And the boy Ishmael always whistled from out of her belly. He always heard and he always understood. Then, when they both realized that it was no longer possible to hide him within, he was born. When they both realized immediately that it would not do to have him newborn and helpless, he became agile. The open eyes of Ishmael were clouded for only short instants after birth. Then they cleared; he understood; he knew. Nobody ever heard him cry like a human child. He had more sense than that. Sometimes he chirped and whistled like a chimney bird, sometimes he whined like a dog pup. (Dogs, as surrogate to human persons and human affections, were everywhere privileged.) Sometimes Ishmael gurgled like sewer water; but he was always able to communicate — even to communicate without sound.
But where could Ishmael hide? Illegal stories attached to his mother, Jane the Crane. She was watched and followed and checked. All the shanty rooms of the city were searched from time to time by the “rat-catchers” who anticipated the nothoi-hunters with the not yet mobile illegals. Ishmael lived in the sewers and on the roofs and in the trees. But mostly he lived under the floors and in the walls. All the shanties were fifty to eighty years old. Nothing was ever built now, only cobbled up a little just before it tumbled down. Inside the walls was the best place.
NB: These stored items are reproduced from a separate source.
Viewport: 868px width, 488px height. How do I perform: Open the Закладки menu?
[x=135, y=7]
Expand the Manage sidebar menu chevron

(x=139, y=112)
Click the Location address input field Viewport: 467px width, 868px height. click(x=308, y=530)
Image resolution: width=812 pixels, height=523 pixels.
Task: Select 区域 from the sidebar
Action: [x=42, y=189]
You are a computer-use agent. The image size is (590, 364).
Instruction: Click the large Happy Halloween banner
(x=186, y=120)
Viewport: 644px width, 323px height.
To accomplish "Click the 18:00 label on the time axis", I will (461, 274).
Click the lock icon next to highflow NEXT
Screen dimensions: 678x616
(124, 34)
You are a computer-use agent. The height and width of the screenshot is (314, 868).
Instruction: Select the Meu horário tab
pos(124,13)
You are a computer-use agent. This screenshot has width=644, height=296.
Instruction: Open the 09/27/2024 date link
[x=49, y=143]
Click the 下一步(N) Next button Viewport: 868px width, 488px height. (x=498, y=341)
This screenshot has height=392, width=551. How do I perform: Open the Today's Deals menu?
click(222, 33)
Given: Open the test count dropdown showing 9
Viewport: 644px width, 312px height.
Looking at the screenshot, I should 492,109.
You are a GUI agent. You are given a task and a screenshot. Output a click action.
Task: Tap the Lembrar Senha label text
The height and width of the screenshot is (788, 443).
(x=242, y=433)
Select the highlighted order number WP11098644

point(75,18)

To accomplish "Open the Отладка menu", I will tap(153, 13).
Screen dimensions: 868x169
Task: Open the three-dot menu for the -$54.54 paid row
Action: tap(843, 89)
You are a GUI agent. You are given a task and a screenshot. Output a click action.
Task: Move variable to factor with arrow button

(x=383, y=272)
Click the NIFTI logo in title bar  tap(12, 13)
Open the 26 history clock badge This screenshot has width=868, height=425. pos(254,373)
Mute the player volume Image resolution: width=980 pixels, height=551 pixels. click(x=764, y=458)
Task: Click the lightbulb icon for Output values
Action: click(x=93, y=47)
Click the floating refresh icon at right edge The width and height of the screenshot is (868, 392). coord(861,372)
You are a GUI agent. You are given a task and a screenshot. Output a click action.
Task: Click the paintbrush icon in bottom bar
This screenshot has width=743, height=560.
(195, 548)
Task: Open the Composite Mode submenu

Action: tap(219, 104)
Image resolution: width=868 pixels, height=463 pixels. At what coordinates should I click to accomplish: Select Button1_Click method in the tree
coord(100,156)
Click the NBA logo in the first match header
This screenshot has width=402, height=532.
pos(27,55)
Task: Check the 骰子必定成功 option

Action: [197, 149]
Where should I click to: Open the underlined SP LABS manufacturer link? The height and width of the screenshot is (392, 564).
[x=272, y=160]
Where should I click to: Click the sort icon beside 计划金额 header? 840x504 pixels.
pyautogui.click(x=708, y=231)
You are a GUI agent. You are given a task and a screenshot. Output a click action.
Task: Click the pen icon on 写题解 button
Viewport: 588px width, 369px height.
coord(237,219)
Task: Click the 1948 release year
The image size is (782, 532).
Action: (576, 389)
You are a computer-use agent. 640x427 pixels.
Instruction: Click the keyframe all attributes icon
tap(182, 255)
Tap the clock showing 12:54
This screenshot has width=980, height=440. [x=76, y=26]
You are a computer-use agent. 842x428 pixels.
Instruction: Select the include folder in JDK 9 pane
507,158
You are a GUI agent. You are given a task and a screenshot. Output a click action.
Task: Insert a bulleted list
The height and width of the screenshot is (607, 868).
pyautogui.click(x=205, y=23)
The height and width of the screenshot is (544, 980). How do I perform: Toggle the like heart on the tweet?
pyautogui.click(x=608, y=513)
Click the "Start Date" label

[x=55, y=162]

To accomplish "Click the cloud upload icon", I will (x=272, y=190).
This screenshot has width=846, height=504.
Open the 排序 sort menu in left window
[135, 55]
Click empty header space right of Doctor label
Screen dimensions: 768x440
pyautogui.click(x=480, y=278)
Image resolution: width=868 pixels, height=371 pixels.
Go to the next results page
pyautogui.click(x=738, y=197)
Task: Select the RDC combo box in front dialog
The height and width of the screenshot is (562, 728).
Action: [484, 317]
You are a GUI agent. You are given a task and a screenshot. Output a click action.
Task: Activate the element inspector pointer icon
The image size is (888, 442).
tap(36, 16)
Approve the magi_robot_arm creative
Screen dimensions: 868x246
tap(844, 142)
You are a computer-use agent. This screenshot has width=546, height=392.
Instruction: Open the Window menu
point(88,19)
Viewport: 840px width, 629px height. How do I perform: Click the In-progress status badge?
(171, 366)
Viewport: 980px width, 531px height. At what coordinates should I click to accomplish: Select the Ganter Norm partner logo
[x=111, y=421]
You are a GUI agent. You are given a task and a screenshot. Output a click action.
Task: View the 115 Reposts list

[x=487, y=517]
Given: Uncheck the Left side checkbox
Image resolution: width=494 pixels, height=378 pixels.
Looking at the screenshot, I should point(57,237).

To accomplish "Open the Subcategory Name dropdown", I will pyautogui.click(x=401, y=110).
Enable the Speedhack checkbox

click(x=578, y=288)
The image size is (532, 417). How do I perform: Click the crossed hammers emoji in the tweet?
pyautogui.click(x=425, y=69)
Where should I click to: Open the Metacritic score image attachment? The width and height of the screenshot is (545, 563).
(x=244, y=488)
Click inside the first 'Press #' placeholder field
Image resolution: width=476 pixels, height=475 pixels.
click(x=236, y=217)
A young boy not yet able to walk could still climb about inside the walls. And not even the dogs of the rat-catchers would snuffle him out from them. Ishmael could whine and rattle and yap in the dogs' own talk. He could pass for a dog in the dark corners, under the floors, inside the walls. When Ishmael seemed like this one or that one, he seemed so to every sense.
But how did Jane the Crane feed him? However did other illegitimate mothers feed their offspring? Oh, there had never been any shortage of food. The swing-time people wasted far more food than they ate. The illegitimate mothers, mostly servile workers to the swingers or morning yellow-card workers, had only to carry leavings home “for the dogs.” It wasn't starvation that killed the illegal children; it was the “scatter eyes” and the rat-catchers prowling to find and kill them, doing the work voluntarily mostly, from some inner need of theirs.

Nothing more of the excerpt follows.